Dual power was always fragile. I think the agitation that any factory occupations, “wild socializations,” etc., would cause hunger and starvation was the most efficient deterrent. It can be seen in the decisions of the National Congress of Councils in December 1918: They voted in favor of a National Assembly, but at the same time demanded the socialization of industry. The expectation behind this contradiction was that the new government would implement socialization, and that the councils therefore did not need to take full power—so they did not. Indeed, the Social Democratic government promised socialization but never acted on this. In March 1919, there was growing dissatisfaction and a last attempt to enforce socialization: general strikes in Berlin, the Ruhr region and the Halle-Leipzig region. But it was too late: Many territorial councils had already dissolved, soldiers councils had disappeared with the demobilization of the army, and most factory councils were caught in wage struggles and shop-floor affairs. There is a contemporary quote that the revolution “ebbed away in a giant wage struggle”—this is true to a certain degree. The strategy to keep workers busy with local conflicts and deferring larger demands like socialization into committees was eventually successful. And where this strategy did not work, brute violence was used: The paramilitary Freikorps suppressed all attempts at a “second revolution”—such as the March Strikes of 1919, but also the short-lived Council Republics in Bremen and Bavaria.
Finally, why does it matter today to look at the German Revolution from the perspective of workers’ councils?
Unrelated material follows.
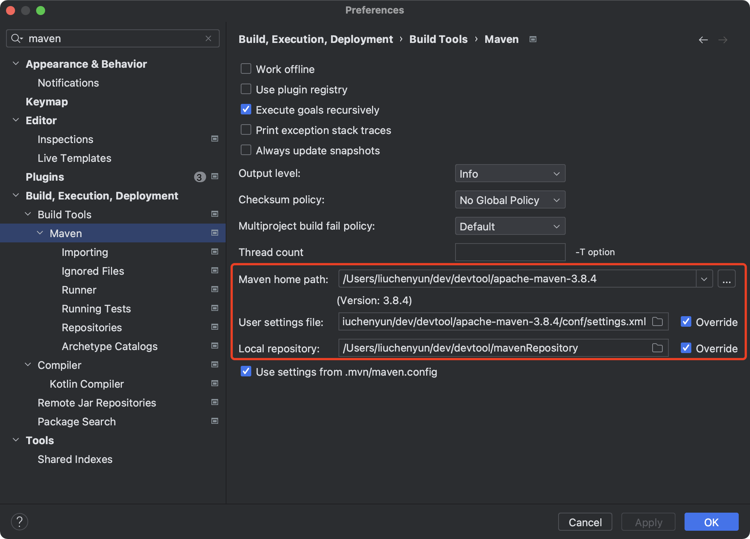The image size is (750, 539).
Task: Clear the maven search field
Action: click(208, 38)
I think it is important to study how political activism works on the shop floor. We cannot explain what happened in Germany in 1918 if we look only at party politics, as both Social Democratic and Marxist-Leninist historiography have done all too often. Looking at the councils, their achievements and their shortcomings helps us question still popular ideas about “the” vanguard party, which only has to raise the right slogans to “activate” the masses that are waiting for leadership. In fact, the radical innovation of 1918 was that the masses actually self-organized. The councils neither evolved out of a theory, nor were they simply taken over from the Soviet example. The German council movement was born out of an everyday necessity. To express discontent that was not represented within the political system, the workers radicalized tactics used in strikes in prewar times: Strike committees evolved into councils. Without intending to, the workers invented a concept for socialist transformation.